Collected data entries:
---------------
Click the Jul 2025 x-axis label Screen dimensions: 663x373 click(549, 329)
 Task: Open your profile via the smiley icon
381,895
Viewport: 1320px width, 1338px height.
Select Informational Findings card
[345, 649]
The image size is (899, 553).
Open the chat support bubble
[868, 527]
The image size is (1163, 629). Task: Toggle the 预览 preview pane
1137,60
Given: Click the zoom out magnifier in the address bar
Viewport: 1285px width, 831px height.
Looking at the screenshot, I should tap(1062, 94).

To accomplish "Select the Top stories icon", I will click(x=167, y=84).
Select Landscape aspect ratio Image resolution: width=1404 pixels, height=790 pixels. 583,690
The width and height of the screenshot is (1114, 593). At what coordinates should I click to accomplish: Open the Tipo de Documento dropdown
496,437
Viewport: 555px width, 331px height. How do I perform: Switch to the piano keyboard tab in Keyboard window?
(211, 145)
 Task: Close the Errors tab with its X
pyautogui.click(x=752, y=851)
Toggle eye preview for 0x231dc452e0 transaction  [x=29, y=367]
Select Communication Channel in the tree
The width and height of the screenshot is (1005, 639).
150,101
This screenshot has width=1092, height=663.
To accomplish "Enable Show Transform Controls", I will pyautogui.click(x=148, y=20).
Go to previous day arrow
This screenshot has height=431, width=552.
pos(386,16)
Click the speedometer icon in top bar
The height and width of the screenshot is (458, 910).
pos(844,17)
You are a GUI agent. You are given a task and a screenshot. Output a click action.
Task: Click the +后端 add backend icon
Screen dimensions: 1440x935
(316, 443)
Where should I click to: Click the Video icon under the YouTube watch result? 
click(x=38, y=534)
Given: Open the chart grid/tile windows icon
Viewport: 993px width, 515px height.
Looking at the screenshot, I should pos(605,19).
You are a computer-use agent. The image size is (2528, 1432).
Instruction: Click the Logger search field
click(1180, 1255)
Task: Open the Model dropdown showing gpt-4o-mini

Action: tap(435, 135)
---------------
- _About this exercise_: Please copy each record shown above exactly.

- _Completed task_:
Click the Jul 2025 x-axis label Screen dimensions: 663x373 click(549, 329)
 Task: Open your profile via the smiley icon
381,895
Viewport: 1320px width, 1338px height.
Select Informational Findings card
[345, 649]
The image size is (899, 553).
Open the chat support bubble
[868, 527]
The image size is (1163, 629). Task: Toggle the 预览 preview pane
1137,60
Given: Click the zoom out magnifier in the address bar
Viewport: 1285px width, 831px height.
Looking at the screenshot, I should tap(1062, 94).

To accomplish "Select the Top stories icon", I will click(x=167, y=84).
Select Landscape aspect ratio Image resolution: width=1404 pixels, height=790 pixels. 583,690
The width and height of the screenshot is (1114, 593). At what coordinates should I click to accomplish: Open the Tipo de Documento dropdown
496,437
Viewport: 555px width, 331px height. How do I perform: Switch to the piano keyboard tab in Keyboard window?
(211, 145)
 Task: Close the Errors tab with its X
pyautogui.click(x=752, y=851)
Toggle eye preview for 0x231dc452e0 transaction  [x=29, y=367]
Select Communication Channel in the tree
The width and height of the screenshot is (1005, 639).
150,101
This screenshot has width=1092, height=663.
To accomplish "Enable Show Transform Controls", I will pyautogui.click(x=148, y=20).
Go to previous day arrow
This screenshot has height=431, width=552.
pos(386,16)
Click the speedometer icon in top bar
The height and width of the screenshot is (458, 910).
pos(844,17)
You are a GUI agent. You are given a task and a screenshot. Output a click action.
Task: Click the +后端 add backend icon
Screen dimensions: 1440x935
(316, 443)
Where should I click to: Click the Video icon under the YouTube watch result? 
click(x=38, y=534)
Given: Open the chart grid/tile windows icon
Viewport: 993px width, 515px height.
Looking at the screenshot, I should pos(605,19).
You are a computer-use agent. The image size is (2528, 1432).
Instruction: Click the Logger search field
click(1180, 1255)
Task: Open the Model dropdown showing gpt-4o-mini

Action: tap(435, 135)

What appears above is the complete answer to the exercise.